By Verbal Adam | OBSERVER Correspondent
Local mental health activist Brianna James last weekend held two events dedicated to healing the trauma carried by so many members of the Black community.
Saturday’s event, “Soul Work,” at the Roberts Family Development Center in North Sacramento included writing, conversation, yoga and fellowship.
Mental and emotional health issues in the Black community often go untreated due to the perception that mental health conditions are a sign of weakness. The cultural stigma around mental health in the Black community often results in emotions being bottled and unwillingness to speak about the issues even to friends and family due to fear of how those issues would be perceived.
A survey by the National Alliance on Mental Illness to determine the level of comfort people have in discussing mental health related issues showed 67% of those who identified as white reported being open to discussing their mental health issues with friends and family. Conversely, only 12.5% of those who identified as Black felt that way.
The second event, a screening of the film “Here Lies The Truth,” was held at Sacramento State. The film told individual narratives of ageism, alcohol addiction, sexual orientation discrimination and sexual assault in the form of narrated voice overs as the story subjects danced. It made for a powerful demonstration of trauma and healing through self-expression.

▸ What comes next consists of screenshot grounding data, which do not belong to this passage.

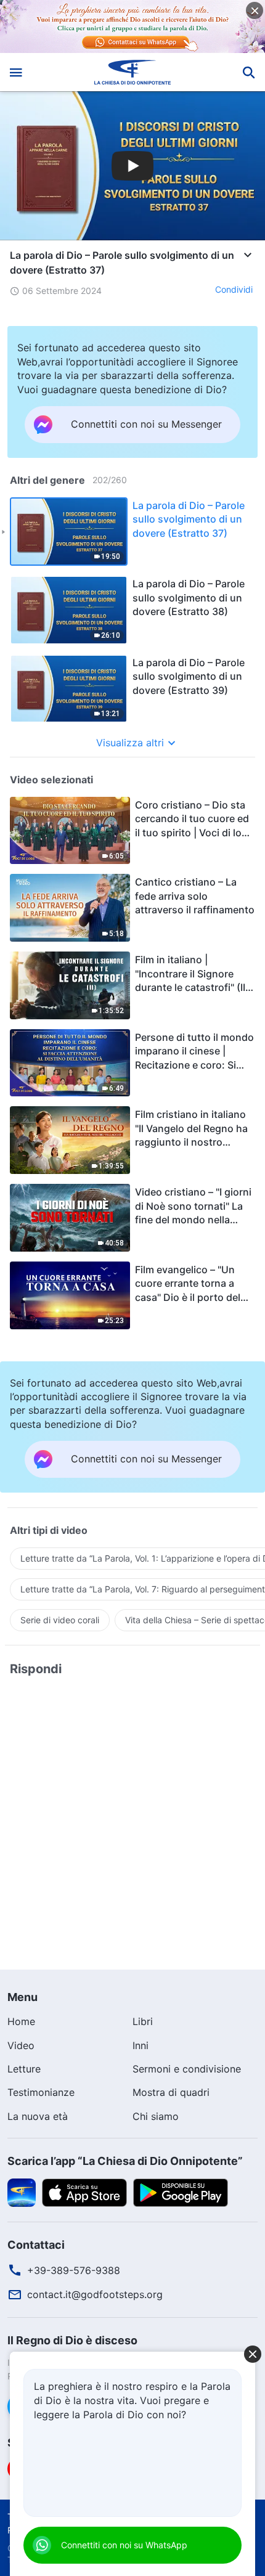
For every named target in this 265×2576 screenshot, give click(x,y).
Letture (24, 2069)
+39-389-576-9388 (73, 2270)
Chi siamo (155, 2116)
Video (21, 2045)
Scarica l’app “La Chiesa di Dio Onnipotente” (125, 2160)
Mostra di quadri (171, 2092)
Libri (142, 2021)
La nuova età (37, 2116)
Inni (140, 2045)
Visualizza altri (130, 742)
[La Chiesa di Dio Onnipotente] (132, 72)
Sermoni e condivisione (186, 2069)
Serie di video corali (59, 1620)
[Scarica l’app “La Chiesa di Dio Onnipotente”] (21, 2192)
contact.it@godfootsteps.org (95, 2294)
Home (21, 2021)
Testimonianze (41, 2092)
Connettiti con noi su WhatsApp (124, 2545)
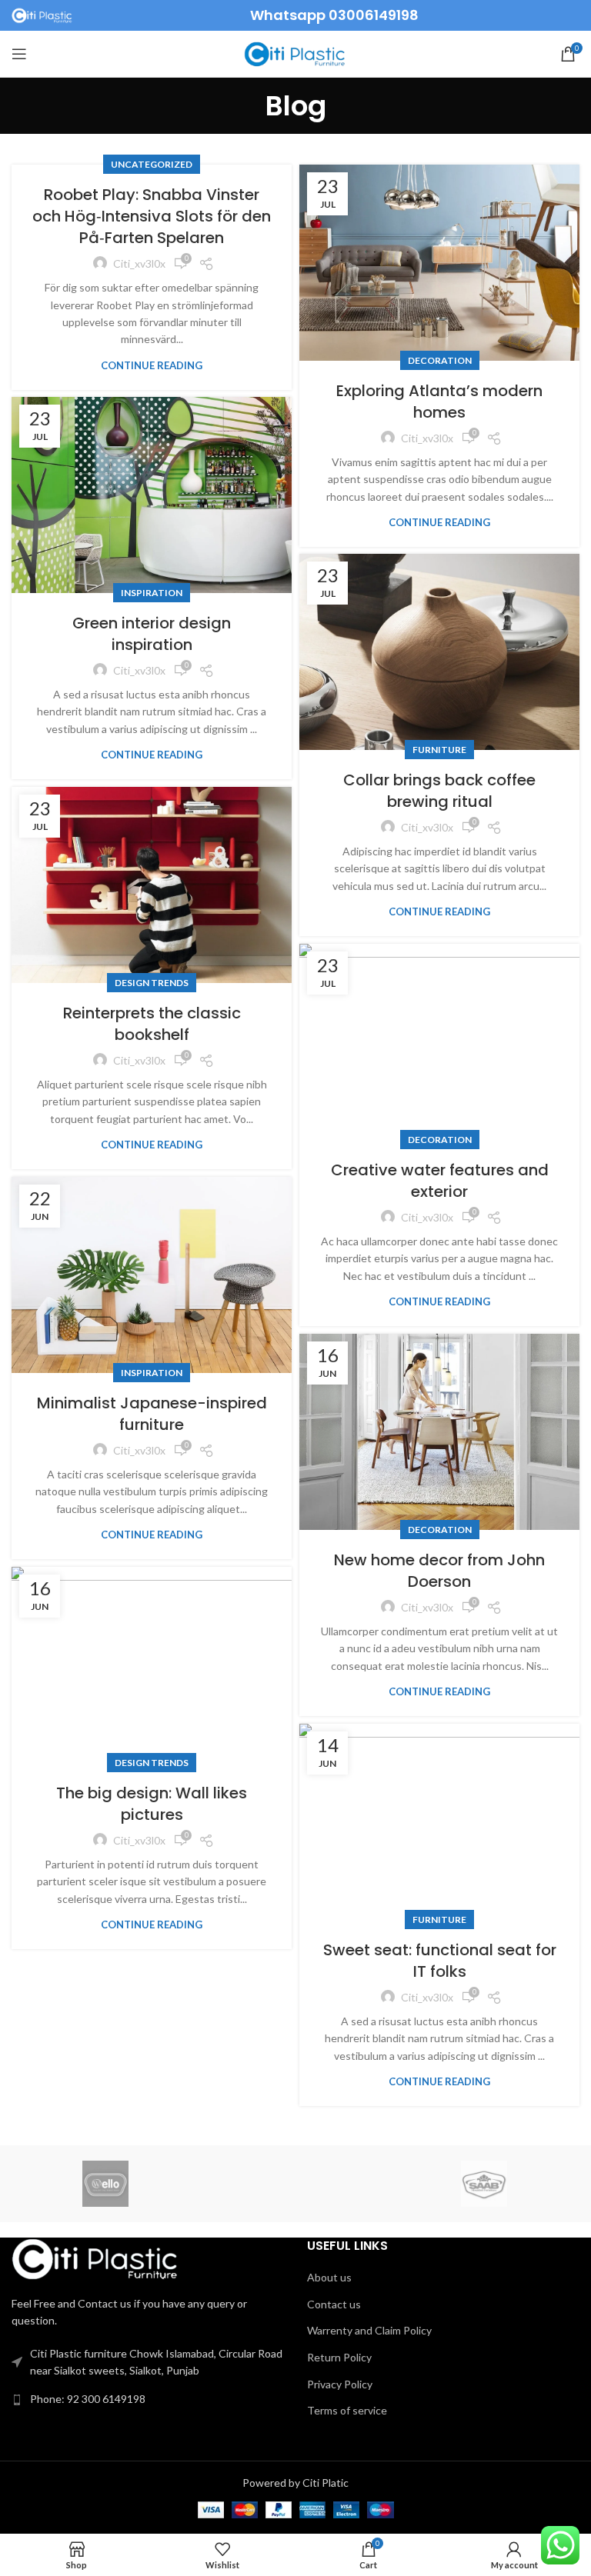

Outgoing Sac State President Robert S. Nelsen, who attended the screening, said that once it was explained to him what the film was about, he personally approved the screening.
Also in attendance was Sacramento State basketball legend Ronnie Cobb, who’s now senior director of partnerships for the Greater Sacramento Urban League. Cobb, who led Sac State to 36 victories, volunteered as creative director for the film. The event also included a panel discussion and on-site Black mental health professionals.
“I am extremely proud of you and blessed to have experienced all the greatness from this healing last weekend,” Adeola Adedipe-Franse, a community member who attended both events, said in addressing James.
“Every time I show up my cup is full. There is something about a community worker that pours into the community effortlessly saving lives and providing a voice for the voiceless. I love how the short film shines a light on ageism, alcoholism/sobriety, LGBTQIA2s, and sexual assault and harassment.”